Projector and media server manufacturers gave reports about the transitions they were going through as they approached the goal of SMPTE Compliance. Delays from one key group developing their Series II equipment would have ripple effects impacting captions and narration tracks since new levels of security meant no company could test interfaces until all the main chips were ready.
It was at this meeting that the ISDCF took responsibility for prioritizing access issues, by organizing the first of what turned into a series of plugfests – multi-day gatherings of manufacturing engineers, their equipment and current or experimental software/firmware – to facilitate the exchange of data (and problems) toward making common interfaces work together.

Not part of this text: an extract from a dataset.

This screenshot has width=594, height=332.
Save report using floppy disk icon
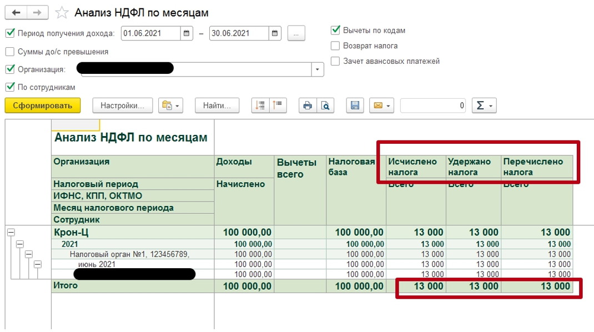[355, 105]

The plugfests worked well for improving the technology. They also worked well as a means for showing the state of the equipment. People in the industry got to see equipment working that they had only heard about. At the first plugfest, Doremi and USL showed preview versions of what was later sold as the Doremi CaptiView and the USL CSS seat mounted private closed captioning systems. USL also showed an early prototype of a glasses-based closed caption viewing system that used an extension of their standard audio emitter system.
Representatives from legal teams and advocacy groups attended the first plugfest. How well the invited audience understood the dozens of back room hours by dozens of people for two days to get everything working was not polled. But the event proved quite valuable to the manufacturers for discovering and working out details and forcing focus. A plugfest has been held every 3 to 6 months since then.